Meanwhile, experts remain divided on the implications for the green economy of a Trump victory. On the one hand, many analysts are confident that a President who failed to halt the decline in US coal power or block the continued the deployment of clean technologies would have negligible impact on the continued downward trend for US emissions during his second term, especially given he would have to work with a still divided Congress. On the other hand, fears remain that Trump would use a second term to continue to roll back crucial environmental protections and would prove even more assertive in attempting to slow the deployment of clean technologies, while continuing to stoke opposition to climate action amongsthis base.
Equally, the rubberstamping of his decision to quit the Paris Agreement will inevitably fuel concerns that other governments that are hostile to the accord’s decarbonisation agenda could step up efforts to undermine the treaty.
Speaking last week, Rachel Kyte, Dean of the Fletcher School at Tufts University in the US and former CEO of NGO Sustainable Energy for All (SEforALL), acknowledged a second Trump term would likely result in big missed opportunities for the US to catch the crest of the global green economic wave. But she insisted a Trump White House would struggle to significantly dilute market forcs that are now working firmly in favour of clean technologies globally.
“I think we’re at tipping points now in terms of where capital is going, and we’re at tipping points in terms of where young people want to work, so the front-end of the energy transition is just going to go faster,” she said during an event hosted by the Energy and Climate Intelligence Unit (ECIU) think tank. “And so the question then for the Trump administration is do you try and hold back the tide, or do you find things within [the clean energy transition] that should be important to a fiscally responsible conservative government?”
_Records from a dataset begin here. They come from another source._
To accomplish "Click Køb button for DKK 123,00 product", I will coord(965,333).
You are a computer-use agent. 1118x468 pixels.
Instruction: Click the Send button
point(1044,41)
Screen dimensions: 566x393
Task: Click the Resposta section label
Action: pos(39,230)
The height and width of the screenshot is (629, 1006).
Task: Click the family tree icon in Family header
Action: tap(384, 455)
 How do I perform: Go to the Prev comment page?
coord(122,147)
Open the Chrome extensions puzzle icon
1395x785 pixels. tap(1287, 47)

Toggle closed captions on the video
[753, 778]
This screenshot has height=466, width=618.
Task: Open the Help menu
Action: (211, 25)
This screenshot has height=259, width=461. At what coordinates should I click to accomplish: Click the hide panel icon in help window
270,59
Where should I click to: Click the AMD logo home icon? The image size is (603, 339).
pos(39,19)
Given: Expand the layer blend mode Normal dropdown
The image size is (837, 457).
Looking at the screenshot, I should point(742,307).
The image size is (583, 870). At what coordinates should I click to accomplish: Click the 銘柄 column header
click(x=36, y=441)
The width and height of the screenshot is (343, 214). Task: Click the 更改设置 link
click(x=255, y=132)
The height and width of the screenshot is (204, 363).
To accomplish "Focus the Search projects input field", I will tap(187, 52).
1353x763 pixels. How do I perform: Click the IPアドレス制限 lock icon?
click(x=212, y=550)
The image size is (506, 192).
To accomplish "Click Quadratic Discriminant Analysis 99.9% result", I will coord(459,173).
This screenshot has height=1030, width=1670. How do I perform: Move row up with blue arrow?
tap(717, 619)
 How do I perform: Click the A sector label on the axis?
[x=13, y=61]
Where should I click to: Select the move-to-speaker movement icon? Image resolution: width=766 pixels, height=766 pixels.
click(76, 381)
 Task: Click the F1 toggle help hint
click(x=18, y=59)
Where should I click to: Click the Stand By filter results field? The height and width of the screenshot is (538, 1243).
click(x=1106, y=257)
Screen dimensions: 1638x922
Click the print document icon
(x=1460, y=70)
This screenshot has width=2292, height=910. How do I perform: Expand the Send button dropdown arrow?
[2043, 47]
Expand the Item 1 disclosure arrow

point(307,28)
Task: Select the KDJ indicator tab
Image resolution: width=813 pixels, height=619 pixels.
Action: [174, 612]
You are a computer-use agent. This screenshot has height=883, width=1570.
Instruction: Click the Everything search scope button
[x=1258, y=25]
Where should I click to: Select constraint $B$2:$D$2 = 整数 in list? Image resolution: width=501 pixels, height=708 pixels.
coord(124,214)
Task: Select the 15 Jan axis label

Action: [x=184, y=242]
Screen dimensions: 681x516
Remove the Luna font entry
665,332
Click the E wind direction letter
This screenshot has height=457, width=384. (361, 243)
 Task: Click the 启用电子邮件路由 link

Her comments were echoed by Peter Betts, associate fellow for the energy, environment, and resources programme at Chatham House, who argued recent moves by China, Japan, the EU, and South Korea to adopt net zero goals provided confidence that the broad coalition in support of the Paris Agreement would remain in tact regardless of the US election result. “The real economy shifts are absolutely huge,” he said. “It’s not just renewable energy being cheaper than fossil fuels in most parts of the world, electric vehicles are going to be cheaper even on a full life cost basis than internal combustion engines in the next few years . This change is irreversible. It’s inevitable.”